*About this task*
Could you write out the opening lines of the data, word for word, stopping after the line that contains "Checklist pour l'épreuve"?

*Data to process*
══════════

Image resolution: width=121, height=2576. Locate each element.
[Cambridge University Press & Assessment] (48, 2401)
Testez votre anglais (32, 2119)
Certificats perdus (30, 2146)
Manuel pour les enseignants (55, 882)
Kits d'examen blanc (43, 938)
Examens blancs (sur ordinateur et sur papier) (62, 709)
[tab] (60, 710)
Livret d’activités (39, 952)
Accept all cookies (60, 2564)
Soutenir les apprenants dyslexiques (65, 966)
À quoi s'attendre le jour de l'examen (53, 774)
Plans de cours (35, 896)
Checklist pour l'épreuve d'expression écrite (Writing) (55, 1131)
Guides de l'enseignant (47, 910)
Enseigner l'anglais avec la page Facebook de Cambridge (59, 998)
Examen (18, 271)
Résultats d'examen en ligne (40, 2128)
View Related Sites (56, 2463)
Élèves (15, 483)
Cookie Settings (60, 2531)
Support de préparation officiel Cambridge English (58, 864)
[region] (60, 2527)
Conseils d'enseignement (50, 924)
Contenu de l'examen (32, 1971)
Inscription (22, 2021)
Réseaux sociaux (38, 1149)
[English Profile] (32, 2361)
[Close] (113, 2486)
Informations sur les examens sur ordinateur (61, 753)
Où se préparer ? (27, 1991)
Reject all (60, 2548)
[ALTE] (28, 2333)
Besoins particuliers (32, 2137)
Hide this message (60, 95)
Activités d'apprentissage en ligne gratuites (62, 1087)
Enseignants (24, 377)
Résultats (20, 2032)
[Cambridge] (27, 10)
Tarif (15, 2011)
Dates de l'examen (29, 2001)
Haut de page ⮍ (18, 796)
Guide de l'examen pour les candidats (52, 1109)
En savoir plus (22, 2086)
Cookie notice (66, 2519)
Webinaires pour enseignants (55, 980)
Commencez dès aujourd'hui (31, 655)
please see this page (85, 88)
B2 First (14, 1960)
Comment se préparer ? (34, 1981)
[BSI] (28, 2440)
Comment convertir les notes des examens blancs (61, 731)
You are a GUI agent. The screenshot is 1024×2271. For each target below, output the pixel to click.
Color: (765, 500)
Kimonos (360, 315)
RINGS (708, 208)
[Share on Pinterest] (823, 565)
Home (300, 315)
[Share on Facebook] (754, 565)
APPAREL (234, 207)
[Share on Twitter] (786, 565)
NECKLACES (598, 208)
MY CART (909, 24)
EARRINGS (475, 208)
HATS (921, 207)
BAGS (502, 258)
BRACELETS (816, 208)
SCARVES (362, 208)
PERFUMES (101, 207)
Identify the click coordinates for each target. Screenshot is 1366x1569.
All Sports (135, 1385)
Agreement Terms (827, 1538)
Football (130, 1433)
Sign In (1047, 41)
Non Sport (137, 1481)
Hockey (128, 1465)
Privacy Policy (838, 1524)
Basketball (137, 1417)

══════════

*Written solution*
Image resolution: width=121, height=2576. Locate each element.
[Cambridge University Press & Assessment] (48, 2401)
Testez votre anglais (32, 2119)
Certificats perdus (30, 2146)
Manuel pour les enseignants (55, 882)
Kits d'examen blanc (43, 938)
Examens blancs (sur ordinateur et sur papier) (62, 709)
[tab] (60, 710)
Livret d’activités (39, 952)
Accept all cookies (60, 2564)
Soutenir les apprenants dyslexiques (65, 966)
À quoi s'attendre le jour de l'examen (53, 774)
Plans de cours (35, 896)
Checklist pour l'épreuve d'expression écrite (Writing) (55, 1131)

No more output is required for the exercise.